MATERIAL SHOWN:

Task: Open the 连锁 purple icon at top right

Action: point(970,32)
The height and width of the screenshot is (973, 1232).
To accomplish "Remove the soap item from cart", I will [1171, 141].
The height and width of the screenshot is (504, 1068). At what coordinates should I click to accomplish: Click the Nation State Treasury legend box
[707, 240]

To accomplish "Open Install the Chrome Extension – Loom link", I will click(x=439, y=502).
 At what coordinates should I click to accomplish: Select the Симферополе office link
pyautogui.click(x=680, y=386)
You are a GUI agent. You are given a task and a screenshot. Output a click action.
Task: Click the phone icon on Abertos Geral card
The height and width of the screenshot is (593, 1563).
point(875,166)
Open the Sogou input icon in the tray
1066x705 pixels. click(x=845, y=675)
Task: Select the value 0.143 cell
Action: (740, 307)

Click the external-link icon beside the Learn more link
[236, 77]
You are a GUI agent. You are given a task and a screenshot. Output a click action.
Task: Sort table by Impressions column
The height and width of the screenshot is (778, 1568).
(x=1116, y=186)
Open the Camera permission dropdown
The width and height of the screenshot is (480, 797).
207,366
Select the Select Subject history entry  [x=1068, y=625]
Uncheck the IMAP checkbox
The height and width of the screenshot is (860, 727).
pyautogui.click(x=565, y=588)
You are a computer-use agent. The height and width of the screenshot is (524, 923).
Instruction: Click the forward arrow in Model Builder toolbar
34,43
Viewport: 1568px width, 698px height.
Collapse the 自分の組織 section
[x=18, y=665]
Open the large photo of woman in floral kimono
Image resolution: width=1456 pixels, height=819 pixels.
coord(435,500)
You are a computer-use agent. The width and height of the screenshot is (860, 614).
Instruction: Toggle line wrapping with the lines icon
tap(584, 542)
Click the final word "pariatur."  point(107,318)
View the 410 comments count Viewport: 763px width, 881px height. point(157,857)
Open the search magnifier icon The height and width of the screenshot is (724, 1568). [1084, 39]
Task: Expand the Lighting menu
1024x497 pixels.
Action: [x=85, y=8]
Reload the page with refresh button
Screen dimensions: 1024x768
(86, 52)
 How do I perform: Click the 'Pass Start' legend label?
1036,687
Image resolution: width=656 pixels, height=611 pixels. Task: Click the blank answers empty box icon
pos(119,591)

TASK INSTRUCTIONS:
Report how many lines in the listing above hold the string "computer", giving the number and no other words.

ANSWER BELOW:
2